I would actually consider telling her that you are worried. If she doesn't live there she may have absolutely no idea how difficult life is for him at the moment.

thebody Mon 18-Nov-13 18:54:55

no would not be allowed in my house..

house rules include being supportive and kind. teasing to a certain level is healthy but your dd is being spiteful.

my ok her grown up kids have been through rough work patches, they support each other, that's the deal.

tell your dd in no uncertain terms to shut up and grow up. also your ds needs to remember he is actually lucky to have a job. my older grad ds was flipping burgers.

IAlwaysThought Mon 18-Nov-13 19:01:11

Is it possible your DD is trying to hurt your feelings rather than your sons. Perhaps she thinks you mollycoddle him or whatever and is resentful of what you do? confused

EverythingInMjiniature Mon 18-Nov-13 19:01:38

She is being vile, and clearly upsetting her brother, which is unacceptable behaviour at any age, and ridiculous for someone in her mid twenties. You are within your right to put your foot down.

However, I do wonder what is causing this. You say they were really close as teens and the bullying is a recent thing and very much job related. I wonder if she feels as if her achievements are being minimised? You talk about how she 'walked into a graduate job' as if it was luck (which it may have been) but she probably feels she worked hard at uni/interview/new job and you may not be recognising this.

I speak as someone with who was in a similar position to your DD a couple of years ago, when DB was having expensive courses paid for, house deposit funded, cash every time he went home.

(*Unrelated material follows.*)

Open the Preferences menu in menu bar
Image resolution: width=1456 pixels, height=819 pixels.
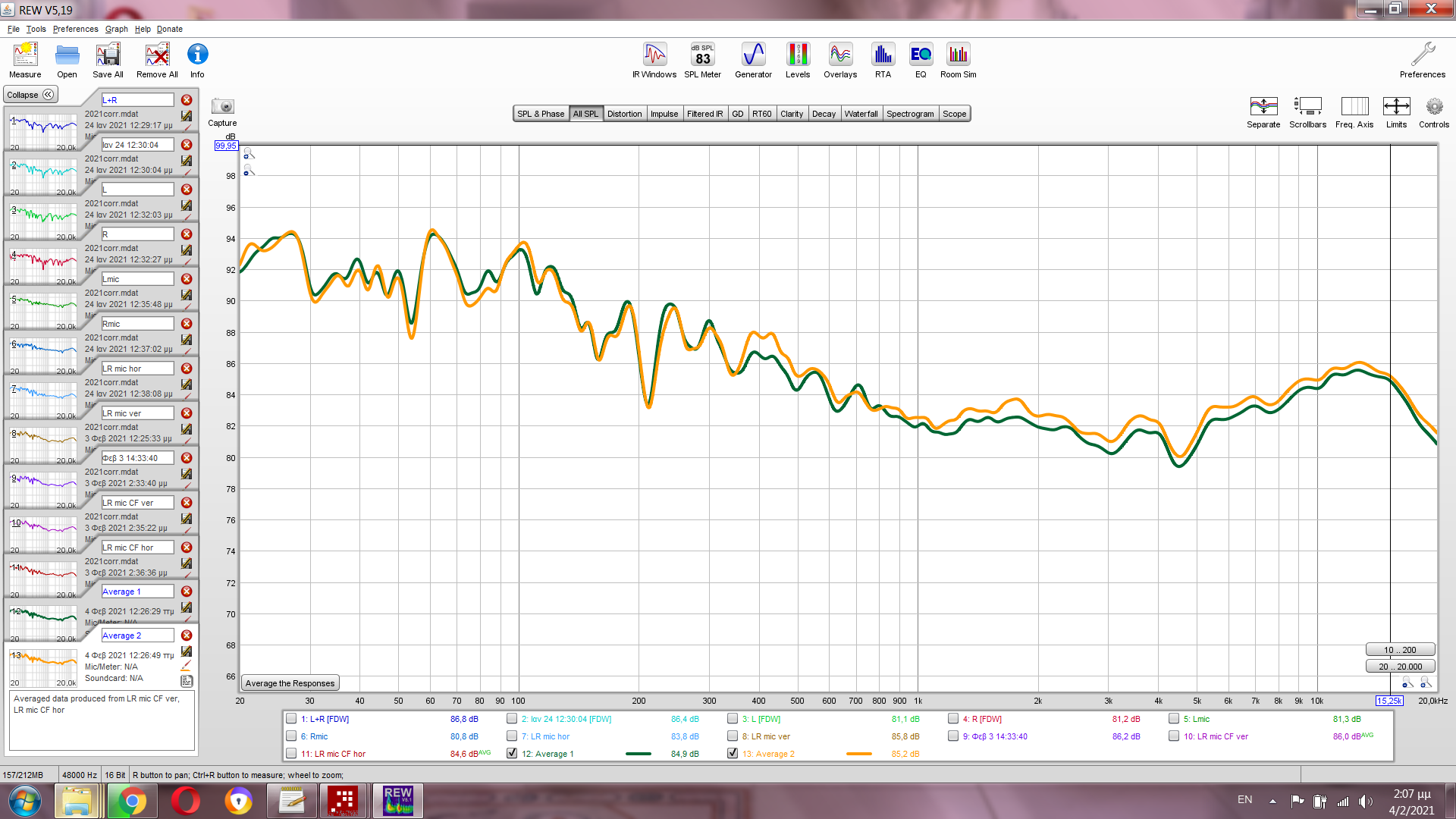(x=75, y=29)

It stirred all sorts of resentments in me from our childhoods where I felt he was effectively 'rewarded' for not working as hard (eg I got a part time job to learn to drive, he didn't, so our parents funded a car and lessons).

With a more mature brain I can see that you need to parent children as individuals, and DB needed more support an encouragement than I did, but at the time it stung.

On the other hand I would never have taken it out on him, and what she says is very spiteful.

HoleyGhost Mon 18-Nov-13 19:01:57

Is he open with you? The great thing about being a temp is that if you don't like where you work, you move on quickly until you find a better fit.

I admit to feeling massively frustrated with a sibling who was in a horrible work situation and did nothing to get out of it besides endless moaning - for 5 years. Looking back I wonder if goading might have helped because being supportive and listening just meant misery was dumped on me for years on end.